Depuis son lit d'hôpital, Pierre Palmade a parlé aux enquêteurs. Il leur aurait expliqué ne pas se souvenir de l'accident. Ce serait donc un trou noir entre le moment où il quitte son domicile et son réveil à l'hôpital.

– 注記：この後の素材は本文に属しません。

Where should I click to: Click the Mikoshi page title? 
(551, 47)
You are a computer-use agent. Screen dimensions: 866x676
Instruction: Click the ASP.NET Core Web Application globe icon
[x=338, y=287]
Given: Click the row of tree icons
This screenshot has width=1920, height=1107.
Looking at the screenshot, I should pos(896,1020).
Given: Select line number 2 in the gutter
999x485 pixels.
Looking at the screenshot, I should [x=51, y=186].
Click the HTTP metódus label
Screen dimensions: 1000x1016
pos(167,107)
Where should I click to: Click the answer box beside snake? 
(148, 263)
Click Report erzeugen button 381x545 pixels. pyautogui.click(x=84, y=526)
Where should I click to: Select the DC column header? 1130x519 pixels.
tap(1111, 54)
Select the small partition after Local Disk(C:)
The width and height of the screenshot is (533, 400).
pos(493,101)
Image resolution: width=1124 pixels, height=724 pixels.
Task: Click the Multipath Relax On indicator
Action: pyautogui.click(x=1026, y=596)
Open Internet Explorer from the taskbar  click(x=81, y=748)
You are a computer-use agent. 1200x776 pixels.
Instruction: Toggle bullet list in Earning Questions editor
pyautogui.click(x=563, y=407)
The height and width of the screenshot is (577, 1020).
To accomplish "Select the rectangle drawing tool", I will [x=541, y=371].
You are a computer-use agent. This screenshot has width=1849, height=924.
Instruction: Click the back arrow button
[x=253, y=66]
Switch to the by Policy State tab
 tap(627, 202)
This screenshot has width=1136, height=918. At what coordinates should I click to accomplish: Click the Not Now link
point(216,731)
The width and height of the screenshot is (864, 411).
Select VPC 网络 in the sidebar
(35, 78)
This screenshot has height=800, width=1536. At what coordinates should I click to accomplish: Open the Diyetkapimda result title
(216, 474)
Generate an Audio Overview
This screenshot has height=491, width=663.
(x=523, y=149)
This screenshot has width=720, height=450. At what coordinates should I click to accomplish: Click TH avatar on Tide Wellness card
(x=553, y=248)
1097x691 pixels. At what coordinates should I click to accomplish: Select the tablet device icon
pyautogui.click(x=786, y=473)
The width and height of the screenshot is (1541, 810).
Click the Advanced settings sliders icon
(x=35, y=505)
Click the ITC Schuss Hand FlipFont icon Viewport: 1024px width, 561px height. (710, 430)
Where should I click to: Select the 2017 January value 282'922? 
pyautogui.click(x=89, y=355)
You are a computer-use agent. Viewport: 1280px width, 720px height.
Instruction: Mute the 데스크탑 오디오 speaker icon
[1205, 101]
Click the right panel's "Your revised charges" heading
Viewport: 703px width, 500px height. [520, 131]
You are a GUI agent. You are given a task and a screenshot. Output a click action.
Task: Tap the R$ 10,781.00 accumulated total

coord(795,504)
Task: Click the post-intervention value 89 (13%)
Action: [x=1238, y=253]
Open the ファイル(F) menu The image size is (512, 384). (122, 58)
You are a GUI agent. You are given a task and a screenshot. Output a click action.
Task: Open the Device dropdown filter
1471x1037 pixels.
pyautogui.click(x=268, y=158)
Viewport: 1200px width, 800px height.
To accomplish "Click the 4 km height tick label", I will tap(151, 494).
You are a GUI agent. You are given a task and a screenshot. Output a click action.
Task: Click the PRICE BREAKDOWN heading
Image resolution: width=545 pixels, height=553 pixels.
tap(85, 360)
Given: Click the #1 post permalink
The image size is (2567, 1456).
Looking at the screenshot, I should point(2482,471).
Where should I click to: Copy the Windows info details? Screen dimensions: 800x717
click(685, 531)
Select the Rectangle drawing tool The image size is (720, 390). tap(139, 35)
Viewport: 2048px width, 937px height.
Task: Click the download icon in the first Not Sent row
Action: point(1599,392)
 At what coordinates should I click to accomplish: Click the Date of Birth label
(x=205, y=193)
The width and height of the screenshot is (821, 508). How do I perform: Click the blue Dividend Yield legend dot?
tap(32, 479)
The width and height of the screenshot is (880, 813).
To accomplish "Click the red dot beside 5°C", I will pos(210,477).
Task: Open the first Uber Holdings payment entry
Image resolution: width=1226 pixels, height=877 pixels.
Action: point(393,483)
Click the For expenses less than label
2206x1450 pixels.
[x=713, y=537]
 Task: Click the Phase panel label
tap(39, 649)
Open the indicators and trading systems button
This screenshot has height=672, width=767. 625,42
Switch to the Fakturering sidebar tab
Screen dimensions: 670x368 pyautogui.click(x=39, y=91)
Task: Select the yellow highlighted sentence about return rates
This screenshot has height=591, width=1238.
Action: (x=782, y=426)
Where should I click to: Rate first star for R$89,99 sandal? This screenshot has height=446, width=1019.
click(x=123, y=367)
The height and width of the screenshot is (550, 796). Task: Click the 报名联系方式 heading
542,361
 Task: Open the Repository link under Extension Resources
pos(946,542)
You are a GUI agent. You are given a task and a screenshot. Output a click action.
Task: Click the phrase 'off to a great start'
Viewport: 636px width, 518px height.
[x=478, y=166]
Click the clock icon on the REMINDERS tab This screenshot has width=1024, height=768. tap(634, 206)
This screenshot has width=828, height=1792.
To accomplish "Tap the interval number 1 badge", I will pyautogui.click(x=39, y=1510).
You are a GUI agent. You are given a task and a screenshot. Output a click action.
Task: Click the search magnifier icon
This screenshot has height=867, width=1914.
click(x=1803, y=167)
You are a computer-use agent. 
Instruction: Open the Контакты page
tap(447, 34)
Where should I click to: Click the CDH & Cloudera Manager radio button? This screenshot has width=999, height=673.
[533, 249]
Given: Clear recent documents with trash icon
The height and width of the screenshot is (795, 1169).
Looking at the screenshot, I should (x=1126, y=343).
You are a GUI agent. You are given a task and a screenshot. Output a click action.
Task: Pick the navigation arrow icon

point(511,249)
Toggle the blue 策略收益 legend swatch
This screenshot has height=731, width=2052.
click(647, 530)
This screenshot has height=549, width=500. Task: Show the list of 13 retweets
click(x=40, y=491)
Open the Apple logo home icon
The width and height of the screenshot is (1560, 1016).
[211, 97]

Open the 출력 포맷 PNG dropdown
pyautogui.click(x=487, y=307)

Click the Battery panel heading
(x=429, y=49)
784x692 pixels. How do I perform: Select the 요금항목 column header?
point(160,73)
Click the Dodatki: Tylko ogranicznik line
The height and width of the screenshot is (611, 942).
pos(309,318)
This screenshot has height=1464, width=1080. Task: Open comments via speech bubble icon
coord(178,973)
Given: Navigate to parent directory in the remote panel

まず、冒頭の depuis で一瞬戸惑うかもしれません。学習者は前置詞 depuis は「過去から現在への時間の前置詞」と習うのですが、ここでは「場所の前置詞」として使われています。
病院のベッドから(捜査員へ)話したのです。

son lit d'hôpital も見かけない表現ですね。いつも眠っている家のベッドではなく「病院」のベッド、なのです。どの病院かということが問題ではなく、「家ではなく病院」というということを伝えるためなので何らかの限定をする冠詞は必要ないのです。形容詞的な役割を果たしていると考えてもいいでしょう。une station de métro(ほかの station ではない)、un dictionnaire de français(他の言語ではない)と同じ考え方で問題ないと思います。

Pierre Palmade a parlé aux enquêteurs.
捜査員に話したのです。何かを話したことは「事実」として記事では語られています。ウラがちゃんと取れていることが想像できます。

一方、
Il leur aurait expliqué (…) Ce serait donc un trou noir (…)
これは、事実確認は取れていない可能性が高いので、事実とは断定できない「条件法」が使われています。記者が直接確認したわけではなく、医者が話したのか看護師が話したのか、間に一人入っている可能性があります。
現世(現実)と少しでもずれている可能性があれば条件法が使われます。

どうやら説明をしたようだ。
どうやら意識喪失(ブラックホール)のようだ。

Il viendra. 確実に来ると、語っているのです。
Il viendrait. 来ない可能性があるので、条件法です。

新聞を読み取るって、かなりのパワーが必要です。
さらに技工を施してある文学を読むって、きっと違うエネルギーや知識が必要なのです。だから(と言ってもいいと思うのですが)僕は文学作品を味わうのが苦手なのです。

どうしても冠詞や時制に気を取られてしまうのです。